Vu le code de justice administrative.
La présidente du tribunal a désigné Mme Sauvageot, vice-présidente, pour statuer sur les demandes de référé.
Considérant ce qui suit :
1. M. A, ressortissant ivoirien, demande au juge des référés, sur le fondement de l’article L. 521-1 du code de justice administrative, de suspendre l’exécution de la décision du 2 avril 2025 par laquelle la préfète de l’Essonne a rejeté la demande de regroupement familial déposée au bénéfice de ses trois enfants nés en 2004, 2007 et 2009.
2. Aux termes de l’article L. 521-1 du code de justice administrative : « Quand une décision administrative, même de rejet, fait l’objet d’une requête en annulation ou en réformation, le juge des référés, saisi d’une demande en ce sens, peut ordonner la suspension de l’exécution de cette décision, ou de certains de ses effets, lorsque l’urgence le justifie et qu’il est fait état d’un moyen propre à créer, en l’état de l’instruction, un doute sérieux quant à la légalité de la décision () ». Aux termes de l’article L. 522-3 du même code : « Lorsque la demande ne présente pas un caractère d’urgence ou lorsqu’il apparaît manifeste, au vu de la demande, que celle-ci ne relève pas de la compétence de la juridiction administrative, qu’elle est irrecevable ou qu’elle est mal fondée, le juge des référés peut la rejeter par une ordonnance motivée sans qu’il y ait lieu d’appliquer les deux premiers alinéas de l’article L. 522-1 ».
3. L’urgence justifie que soit prononcée la suspension d’un acte administratif lorsque l’exécution de celui-ci porte atteinte, de manière suffisamment grave et immédiate, à un intérêt public, à la situation du requérant ou aux intérêts qu’il entend défendre. Il appartient au juge des référés d’apprécier concrètement, compte tenu des justifications fournies par le demandeur, si les effets de l’acte litigieux sont de nature à caractériser une urgence justifiant que, sans attendre le jugement de la requête au fond, l’exécution de la décision soit suspendue. L’urgence s’apprécie objectivement compte tenu de l’ensemble des circonstances de chaque espèce.
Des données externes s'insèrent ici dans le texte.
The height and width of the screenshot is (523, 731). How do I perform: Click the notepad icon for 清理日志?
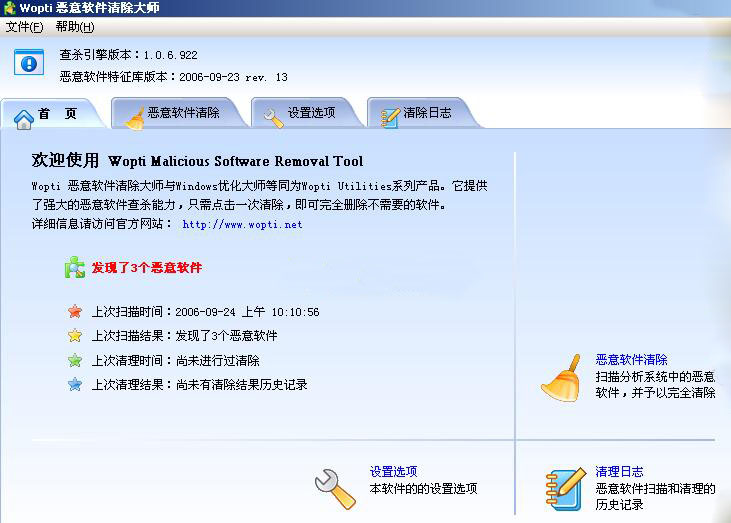pyautogui.click(x=564, y=489)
4. Pour justifier de l’urgence à prononcer la suspension de l’exécution de la décision en litige, M. A fait valoir qu’il est séparé de ses enfants pour une durée indéterminée et que cette situation les affecte, lui et ses enfants. Toutefois, la situation de séparation entre les enfants et le requérant s’est effectuée à l’initiative de ce dernier. Par ailleurs, les éléments et notamment les courriers produits ne permettent pas de considérer que les enfants de M. A se trouveraient dans une situation de précarité ou d’isolement dès lors notamment qu’il résulte de l’instruction que les enfants résident en Côte d’Ivoire auprès de leur mère. En l’état de l’instruction, le requérant ne fait donc pas état de circonstances particulières rendant urgent le regroupement familial sollicité et susceptible de caractériser une situation d’urgence qui justifierait que, sans attendre le jugement au fond, le juge des référés prononce la suspension des effets de la décision de rejet de sa demande de regroupement familial dont il demande, par ailleurs, l’annulation. Dans ces conditions, la condition d’urgence requise par l’article L. 521-1 du code de justice administrative ne peut être regardée comme satisfaite.
5. Dès lors, et sans qu’il soit besoin d’examiner si les moyens qu’il invoque sont de nature à faire naître un doute sérieux quant à la légalité de la décision attaquée, il y a lieu de faire application de l’article L. 522-3 du code de justice administrative et de rejeter la requête de M. A en toutes ses conclusions.
O R D O N N E :
Article 1er : La requête de M. A est rejetée.
Article 2 : La présente ordonnance sera notifiée à M. D A.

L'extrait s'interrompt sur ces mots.